## Problem to work on
Your answer should consist of each line from the data below that contains "click".

*** Opening Provided data ***

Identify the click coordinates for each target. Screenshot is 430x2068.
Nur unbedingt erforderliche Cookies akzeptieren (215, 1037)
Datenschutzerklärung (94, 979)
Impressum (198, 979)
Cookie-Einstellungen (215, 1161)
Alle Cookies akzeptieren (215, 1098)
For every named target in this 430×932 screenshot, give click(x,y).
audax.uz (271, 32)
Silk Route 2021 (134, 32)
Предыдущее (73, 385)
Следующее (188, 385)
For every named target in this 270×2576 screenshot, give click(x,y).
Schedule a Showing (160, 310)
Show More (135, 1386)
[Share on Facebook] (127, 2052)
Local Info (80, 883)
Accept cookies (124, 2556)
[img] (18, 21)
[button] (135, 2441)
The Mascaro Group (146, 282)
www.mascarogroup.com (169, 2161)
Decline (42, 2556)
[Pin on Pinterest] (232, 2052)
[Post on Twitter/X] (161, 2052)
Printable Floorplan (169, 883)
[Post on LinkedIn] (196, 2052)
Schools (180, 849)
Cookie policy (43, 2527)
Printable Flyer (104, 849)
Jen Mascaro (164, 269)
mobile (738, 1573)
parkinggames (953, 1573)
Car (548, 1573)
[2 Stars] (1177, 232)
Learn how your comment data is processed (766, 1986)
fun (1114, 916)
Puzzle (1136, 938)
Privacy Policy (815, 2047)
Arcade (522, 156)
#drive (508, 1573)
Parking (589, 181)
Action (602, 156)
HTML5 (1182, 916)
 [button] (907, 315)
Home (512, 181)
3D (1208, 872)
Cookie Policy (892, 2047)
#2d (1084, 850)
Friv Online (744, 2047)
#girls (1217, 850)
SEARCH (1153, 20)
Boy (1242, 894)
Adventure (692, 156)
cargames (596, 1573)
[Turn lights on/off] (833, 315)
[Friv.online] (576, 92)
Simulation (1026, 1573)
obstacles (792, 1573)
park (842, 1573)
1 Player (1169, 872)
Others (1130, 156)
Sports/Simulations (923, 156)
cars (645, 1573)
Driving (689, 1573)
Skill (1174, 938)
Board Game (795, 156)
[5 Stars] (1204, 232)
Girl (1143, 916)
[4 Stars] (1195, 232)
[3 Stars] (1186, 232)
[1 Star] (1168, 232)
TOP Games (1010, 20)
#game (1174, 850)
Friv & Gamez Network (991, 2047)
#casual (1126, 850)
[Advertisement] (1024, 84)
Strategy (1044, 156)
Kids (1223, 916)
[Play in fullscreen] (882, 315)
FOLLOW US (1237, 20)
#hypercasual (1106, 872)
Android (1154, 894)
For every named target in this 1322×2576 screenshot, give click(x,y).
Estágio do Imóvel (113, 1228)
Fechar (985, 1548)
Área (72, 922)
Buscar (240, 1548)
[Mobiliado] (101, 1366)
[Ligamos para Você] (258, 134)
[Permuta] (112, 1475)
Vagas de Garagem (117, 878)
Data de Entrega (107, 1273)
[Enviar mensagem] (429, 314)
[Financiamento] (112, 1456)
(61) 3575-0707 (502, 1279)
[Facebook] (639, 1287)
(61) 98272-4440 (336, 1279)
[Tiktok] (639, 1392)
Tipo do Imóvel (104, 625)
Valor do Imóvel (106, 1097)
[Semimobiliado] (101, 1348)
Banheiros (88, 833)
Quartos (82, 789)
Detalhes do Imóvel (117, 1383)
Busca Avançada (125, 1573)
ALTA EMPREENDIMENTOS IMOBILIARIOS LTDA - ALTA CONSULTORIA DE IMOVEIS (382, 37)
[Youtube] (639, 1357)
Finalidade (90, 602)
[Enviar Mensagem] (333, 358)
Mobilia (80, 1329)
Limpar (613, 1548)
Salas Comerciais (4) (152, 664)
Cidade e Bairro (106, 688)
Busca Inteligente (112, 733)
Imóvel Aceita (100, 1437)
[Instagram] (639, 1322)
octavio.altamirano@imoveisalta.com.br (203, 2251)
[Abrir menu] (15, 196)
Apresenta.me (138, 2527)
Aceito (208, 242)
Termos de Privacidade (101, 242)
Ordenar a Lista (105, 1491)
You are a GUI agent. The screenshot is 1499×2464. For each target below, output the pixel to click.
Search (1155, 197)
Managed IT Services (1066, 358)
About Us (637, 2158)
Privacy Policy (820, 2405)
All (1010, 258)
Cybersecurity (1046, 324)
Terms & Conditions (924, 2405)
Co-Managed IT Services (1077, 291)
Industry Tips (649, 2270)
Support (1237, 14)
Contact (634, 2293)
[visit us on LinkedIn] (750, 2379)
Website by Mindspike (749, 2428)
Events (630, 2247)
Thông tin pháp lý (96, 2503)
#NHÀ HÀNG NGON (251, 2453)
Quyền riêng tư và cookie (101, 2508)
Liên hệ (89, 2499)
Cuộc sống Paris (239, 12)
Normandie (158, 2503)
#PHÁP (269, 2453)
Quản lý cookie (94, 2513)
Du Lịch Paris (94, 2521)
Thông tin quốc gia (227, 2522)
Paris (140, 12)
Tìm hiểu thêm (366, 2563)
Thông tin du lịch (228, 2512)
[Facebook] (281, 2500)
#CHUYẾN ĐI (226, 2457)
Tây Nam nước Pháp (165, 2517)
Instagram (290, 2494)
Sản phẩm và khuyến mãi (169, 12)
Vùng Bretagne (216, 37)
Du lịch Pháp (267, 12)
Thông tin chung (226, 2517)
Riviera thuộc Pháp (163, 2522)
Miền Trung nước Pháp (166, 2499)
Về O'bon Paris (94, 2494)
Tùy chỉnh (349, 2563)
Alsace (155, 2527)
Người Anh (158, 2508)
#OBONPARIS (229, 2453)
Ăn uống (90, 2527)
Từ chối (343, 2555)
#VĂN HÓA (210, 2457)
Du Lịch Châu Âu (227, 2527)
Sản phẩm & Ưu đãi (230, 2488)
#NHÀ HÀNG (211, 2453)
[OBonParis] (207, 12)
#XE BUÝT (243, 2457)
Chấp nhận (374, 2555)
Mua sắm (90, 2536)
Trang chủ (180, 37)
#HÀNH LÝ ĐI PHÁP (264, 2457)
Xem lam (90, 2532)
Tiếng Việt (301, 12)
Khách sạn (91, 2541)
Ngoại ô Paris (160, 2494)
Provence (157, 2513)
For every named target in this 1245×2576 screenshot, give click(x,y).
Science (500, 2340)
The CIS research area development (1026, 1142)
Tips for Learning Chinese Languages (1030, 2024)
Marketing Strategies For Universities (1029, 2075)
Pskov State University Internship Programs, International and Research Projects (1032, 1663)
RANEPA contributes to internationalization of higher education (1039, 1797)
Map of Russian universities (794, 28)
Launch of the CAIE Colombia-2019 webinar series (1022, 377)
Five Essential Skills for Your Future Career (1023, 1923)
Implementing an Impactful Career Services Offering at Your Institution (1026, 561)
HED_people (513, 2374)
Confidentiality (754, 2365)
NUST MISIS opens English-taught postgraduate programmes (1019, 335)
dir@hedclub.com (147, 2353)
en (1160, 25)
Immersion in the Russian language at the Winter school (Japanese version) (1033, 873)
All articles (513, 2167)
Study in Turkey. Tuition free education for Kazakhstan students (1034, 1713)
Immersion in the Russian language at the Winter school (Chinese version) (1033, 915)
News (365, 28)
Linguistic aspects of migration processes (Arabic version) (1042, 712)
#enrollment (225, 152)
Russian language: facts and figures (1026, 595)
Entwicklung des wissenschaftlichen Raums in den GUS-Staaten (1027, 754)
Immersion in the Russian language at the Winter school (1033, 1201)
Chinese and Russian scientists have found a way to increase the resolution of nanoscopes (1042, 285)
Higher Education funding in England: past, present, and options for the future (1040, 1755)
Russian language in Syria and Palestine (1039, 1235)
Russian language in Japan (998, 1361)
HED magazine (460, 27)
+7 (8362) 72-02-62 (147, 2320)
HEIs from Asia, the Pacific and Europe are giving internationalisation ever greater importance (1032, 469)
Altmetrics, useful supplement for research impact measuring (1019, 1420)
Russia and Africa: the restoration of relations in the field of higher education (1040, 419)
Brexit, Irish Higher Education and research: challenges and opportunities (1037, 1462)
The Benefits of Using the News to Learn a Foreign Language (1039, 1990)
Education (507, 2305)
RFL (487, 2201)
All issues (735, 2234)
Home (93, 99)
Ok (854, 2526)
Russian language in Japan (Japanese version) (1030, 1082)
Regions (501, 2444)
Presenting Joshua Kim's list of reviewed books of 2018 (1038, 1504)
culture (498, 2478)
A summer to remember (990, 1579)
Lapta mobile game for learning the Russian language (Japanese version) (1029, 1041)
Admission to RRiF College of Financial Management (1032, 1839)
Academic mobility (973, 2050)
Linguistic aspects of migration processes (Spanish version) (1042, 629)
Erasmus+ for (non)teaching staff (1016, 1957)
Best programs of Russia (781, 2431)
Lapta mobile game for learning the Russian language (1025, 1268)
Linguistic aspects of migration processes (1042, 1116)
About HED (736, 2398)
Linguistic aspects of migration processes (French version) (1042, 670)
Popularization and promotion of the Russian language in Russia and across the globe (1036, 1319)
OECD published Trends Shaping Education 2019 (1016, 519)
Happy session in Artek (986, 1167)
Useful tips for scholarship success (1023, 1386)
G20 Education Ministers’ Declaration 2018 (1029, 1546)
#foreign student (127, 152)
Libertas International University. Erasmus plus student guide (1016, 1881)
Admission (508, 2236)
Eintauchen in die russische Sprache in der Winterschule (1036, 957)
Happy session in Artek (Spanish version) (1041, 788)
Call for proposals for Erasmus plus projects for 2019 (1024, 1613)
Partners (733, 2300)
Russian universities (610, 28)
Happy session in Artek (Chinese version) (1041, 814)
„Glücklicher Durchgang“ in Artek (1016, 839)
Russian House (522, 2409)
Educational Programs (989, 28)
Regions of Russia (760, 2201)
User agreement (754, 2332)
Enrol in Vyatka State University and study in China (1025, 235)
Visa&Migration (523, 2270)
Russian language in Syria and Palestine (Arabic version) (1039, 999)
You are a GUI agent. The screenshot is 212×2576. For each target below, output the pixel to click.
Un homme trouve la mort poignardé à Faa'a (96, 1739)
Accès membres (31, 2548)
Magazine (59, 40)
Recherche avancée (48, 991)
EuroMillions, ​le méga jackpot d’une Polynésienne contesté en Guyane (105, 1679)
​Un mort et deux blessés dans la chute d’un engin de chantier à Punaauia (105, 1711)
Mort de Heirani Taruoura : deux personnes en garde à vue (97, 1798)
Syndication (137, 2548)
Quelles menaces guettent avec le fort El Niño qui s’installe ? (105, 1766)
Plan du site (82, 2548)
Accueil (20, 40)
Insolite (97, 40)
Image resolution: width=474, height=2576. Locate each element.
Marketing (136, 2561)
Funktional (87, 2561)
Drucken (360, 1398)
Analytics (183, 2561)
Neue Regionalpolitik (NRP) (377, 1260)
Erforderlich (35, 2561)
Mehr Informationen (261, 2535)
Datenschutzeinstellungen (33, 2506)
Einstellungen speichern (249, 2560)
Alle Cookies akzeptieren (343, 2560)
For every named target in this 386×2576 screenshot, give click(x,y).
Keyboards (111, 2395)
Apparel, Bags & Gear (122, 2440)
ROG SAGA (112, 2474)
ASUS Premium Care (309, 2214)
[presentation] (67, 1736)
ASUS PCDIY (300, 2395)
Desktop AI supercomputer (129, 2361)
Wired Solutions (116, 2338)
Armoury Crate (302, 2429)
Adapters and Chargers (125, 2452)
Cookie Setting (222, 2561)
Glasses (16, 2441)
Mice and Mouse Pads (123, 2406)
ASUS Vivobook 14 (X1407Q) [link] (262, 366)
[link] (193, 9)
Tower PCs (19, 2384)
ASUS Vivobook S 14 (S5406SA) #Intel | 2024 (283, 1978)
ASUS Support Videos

*** Closing Provided data ***

## Exercise response
Identify the click coordinates for each target. Screenshot is 430x2068.
For every named target in this 430×932 screenshot, give click(x,y).
For every named target in this 270×2576 screenshot, give click(x,y).
For every named target in this 1322×2576 screenshot, give click(x,y).
You are a GUI agent. The screenshot is 1499×2464. For each target below, output the pixel to click.
For every named target in this 1245×2576 screenshot, give click(x,y).
You are a GUI agent. The screenshot is 212×2576. For each target below, output the pixel to click.
For every named target in this 386×2576 screenshot, give click(x,y).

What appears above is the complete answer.